Stray: I wonder what remains, if the stripping removes what makes anything show up at all.


Quillibrace: For the idea to hold, experience must be treated as a kind of substance—capable of purification. Construal must be detachable. And one must be able to occupy a standpoint prior to all structuring.

Blottisham: That is the standpoint I am presently occupying.

Stray: It is curious how it still seems to involve waiting, noticing, and expecting.


Quillibrace: Which is precisely the difficulty. Experience is not something that is later structured. It is constituted through structure. Construal is not an overlay—it is the condition of appearance.

Blottisham: Then removing it would reveal the underlying—

Quillibrace: It would remove the possibility of anything appearing as anything.

Stray: So the effort may be displacing what it is trying to encounter.


Quillibrace: “Pure experience,” then, is not a deeper layer. It is the imagined result of subtracting the conditions of intelligibility.

Blottisham: That would explain the current lack of content.

Stray: You have made the field very quiet by asking it not to organise itself.


Quillibrace: The misalignment is straightforward. Experience is reified. Construal is treated as detachable. And a standpoint outside all structuring is assumed.

Blottisham: So mediation is not the problem?

Quillibrace: It is the only reason there is anything to discuss.

Stray: It seems less like interference, and more like what makes anything available in the first place.

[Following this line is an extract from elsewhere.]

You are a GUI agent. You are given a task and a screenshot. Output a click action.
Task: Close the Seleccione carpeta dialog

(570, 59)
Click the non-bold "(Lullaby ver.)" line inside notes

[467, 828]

Quillibrace: Relationally, systems instantiate under constraint. Experience is what those relations become as construed. Perception, categorisation, interpretation—these are not additions. They are the machinery of appearance.

Blottisham: So there is no experience before construal?

Quillibrace: No.

Stray: Only different ways that construal can settle or loosen.


Quillibrace: Once that is recognised, the question dissolves. There is no independent state called “pure experience.”

Blottisham: Then nothing has been missed?

Quillibrace: Only a misdescription.

Stray: And perhaps a shift in how tightly things are being held in place.


Quillibrace: The attraction, of course, persists. There are moments where conceptual elaboration recedes.

Blottisham: Yes—I nearly had it just now.

Stray: Something changed, certainly. But it did not seem to disappear.


Quillibrace: Quite. Even “bare awareness” is still structured. It is not prior to construal, but a particular mode of it.

Blottisham: Then purity—

Quillibrace: —is a subtractive ideal.

Stray: A way of quieting certain patterns, rather than leaving pattern behind.


Quillibrace: In the end, “pure experience” names not a deeper access to reality, but the imagined residue after removing the conditions of intelligibility.

Blottisham: A residue which refuses to appear.

Quillibrace: For obvious reasons.

Stray: It cannot take shape, because the shaping has been set aside.


Quillibrace: What remains is not loss, but clarity. Experience is structured through and through—an ongoing actualisation of relational construal.

Blottisham: Not pure, then—

Quillibrace: —but articulated.

Stray: And still immediate, just not empty of the relations that make it so.